PaulKeeble 8 months ago
Its really hard to compare SD cards and especially durability because we get no information as to what they are doing differently. You can get a better idea of the performance characteristics than the broad categories (A1 or A2, largely useless) with a review on storagereview but they don't have anything further or a way to compare durability. It matters less in cameras but for Single board computers or dashcam uses it would be nice to have a better idea of the practical durability and the usage pattern that would preserve it.
wvh 8 months ago
There's a lack of transparency on what you're actually getting with storage these days. Akin to the actual flash architecture, I've been trying to find information on the level of OPAL/Sed support in SSDs and many manufacturers don't even mention that information anymore, nor do help desk people have any useful information. The whole flash industry has a shady feel to it when it comes to pricing, capabilities and reliability, not to mention the sheer amount of counterfeit productions flooding the market. That's a bit bizarre, data security is pretty paramount, this is not an industry that should be clouded in a shroud of secrecy and shadiness.
[-]
- bayindirh 8 months ago
  From what I understand, Flash manufacturing and management during operation are black arts at this point and nobody wants to give the smallest clue for anything related to Flash management and specifications.
  For example, Crucial (Micron) doesn't give any TBW for their external SSDs, giving indications that they're using mixed-binning as long as the speed specs are satisfied. Same for lower level Kingston (NV series) SSDs. At least they openly say that the drives can wildly differ from batch to batch (and oh boy, they do).

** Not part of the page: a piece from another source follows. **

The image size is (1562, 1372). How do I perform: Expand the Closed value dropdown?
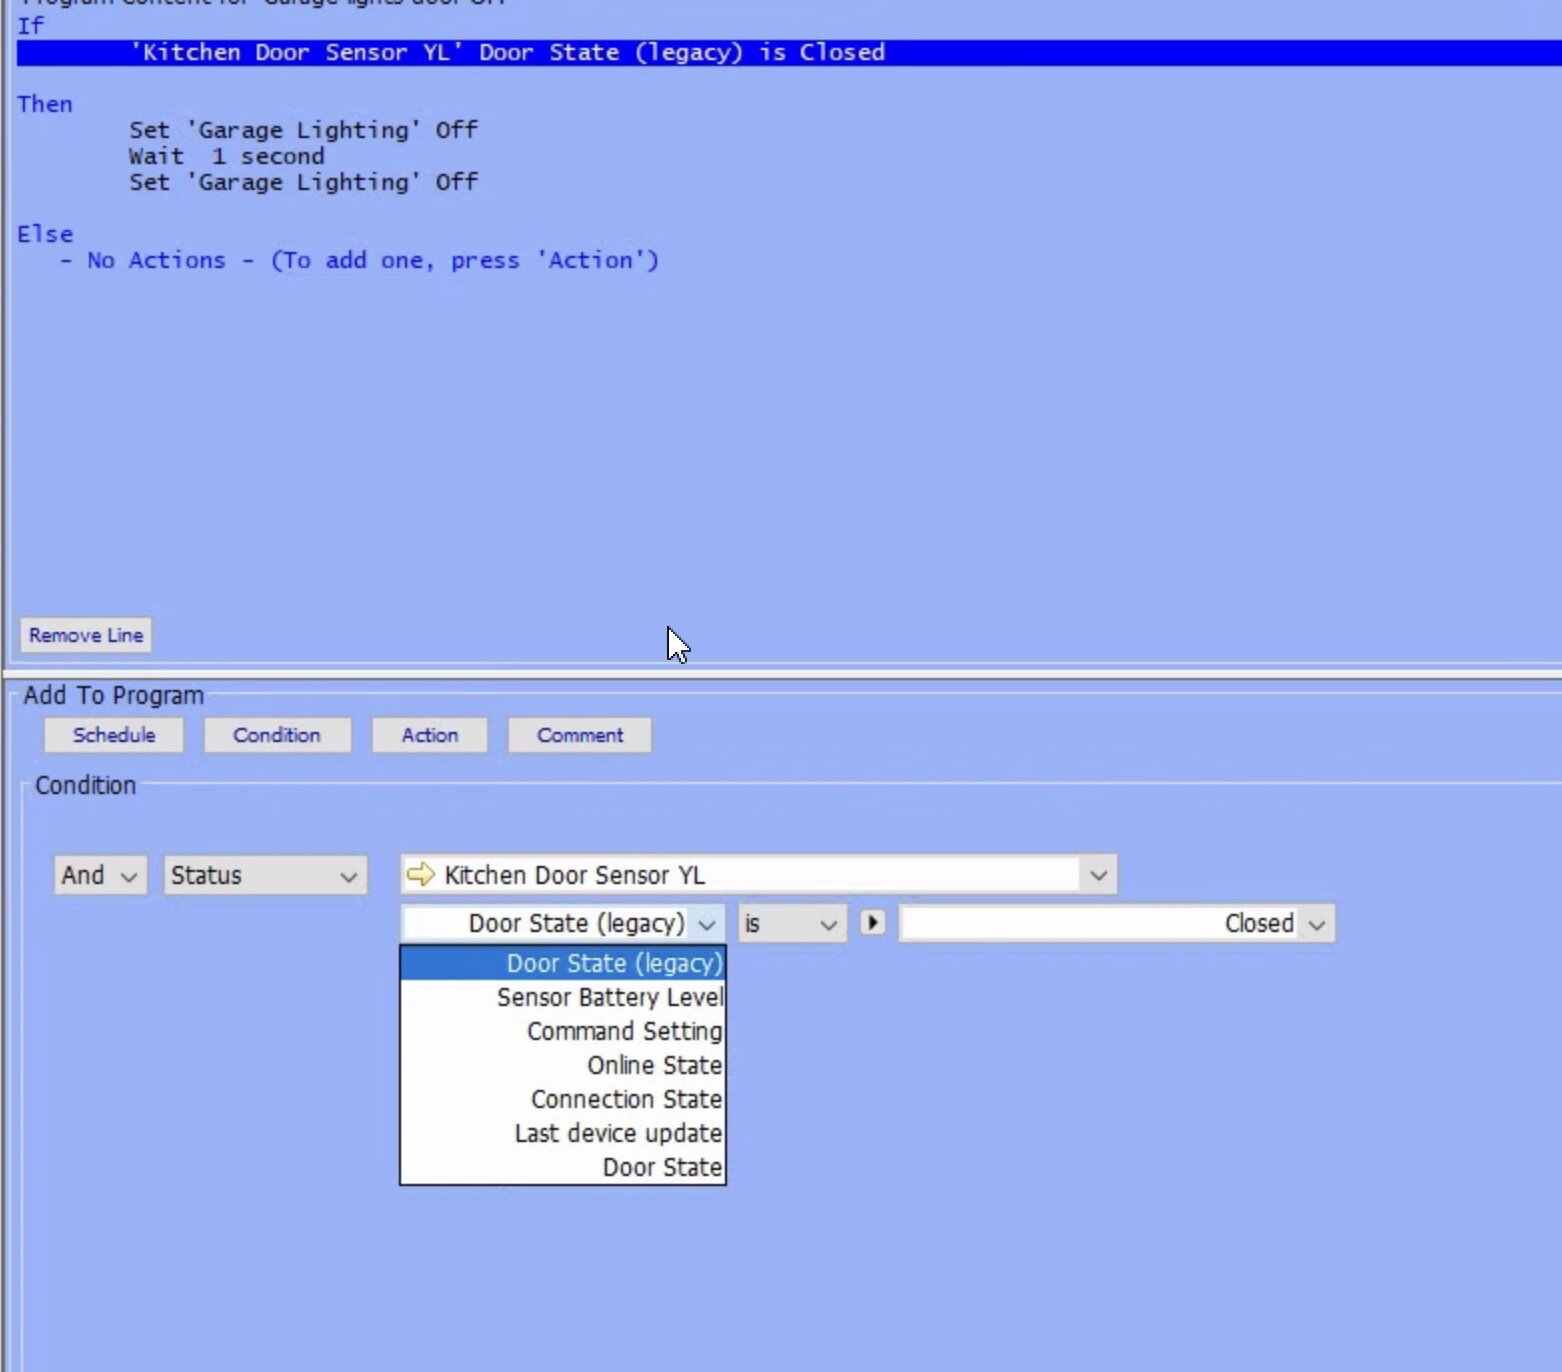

  As the industry is pinched by customers for more capacity, QLC becomes the norm, TBW numbers are continuously hidden, and you're only left with the internal endurance counters, if you can access them.
  Controllers are in the same boat. Wear leveling, write amplification, flash monitoring are all left to whims of the controller designers, resulting in strange situations.
  Off-shift/dark production is another problem, but it's not new by any means. BunnyStudios has a great write up which has been linked a couple of times.
  [-]
  - userbinator 8 months ago
    The datasheets for the early flash memories (SLC) were easily available and loudly proclaimed 100K or even 1M cycles of endurance and 10-20 years of retention. Now they're very difficult to obtain and are rated for only a few hundred cycles and a few months of retention. No wonder they're secretive about it.
    [-]
    - bayindirh 8 months ago
      True. I still remember Corsair’s words about original Flash Voyager GT 16GB:
      “We had to change our flash controller, but the performance is the same. Same 100K write SLC flash, same speed, same endurance, same Flash Voyager” (paraphrase mine).
      I still have that drive and it has a small file write performance which can rival a low level SSD despite being a USB 2.0 drive.
      Seriously, no kidding.
ck2 8 months ago
When are we going to get tiny RAID10 microSDXC USB3 devices?
Just plug in four microsd cards and the hardware takes care of the mirroring and rebuilding when dead card removed+replaced
Be sure to use cards from different batches or even makes so they don't all fail at the same time.
[-]
- ComputerGuru 8 months ago
  ZFS (or btrfs) will do that for you, no hardware RAID required.
  Most pro DSLRs have two SD card slots and will also do it (at the firmware level) if you toggle the appropriate option (usually the options are RAID 1 or a unionfs-like "use both SDs" option).
- Koshkin 8 months ago
  Wouldn't a USB hub and, say, BTRFS do the job?
  [-]
  - doubled112 8 months ago
    It would work.
    I RAIDed a bunch of cheap USB 2.0 flash drives on a hub with MDRAID as a learning tool back in the day.
    It was horrendously unreliable. USB wasn’t a good choice for storage back then, and I’m convinced the hub had issues. This would work much better now.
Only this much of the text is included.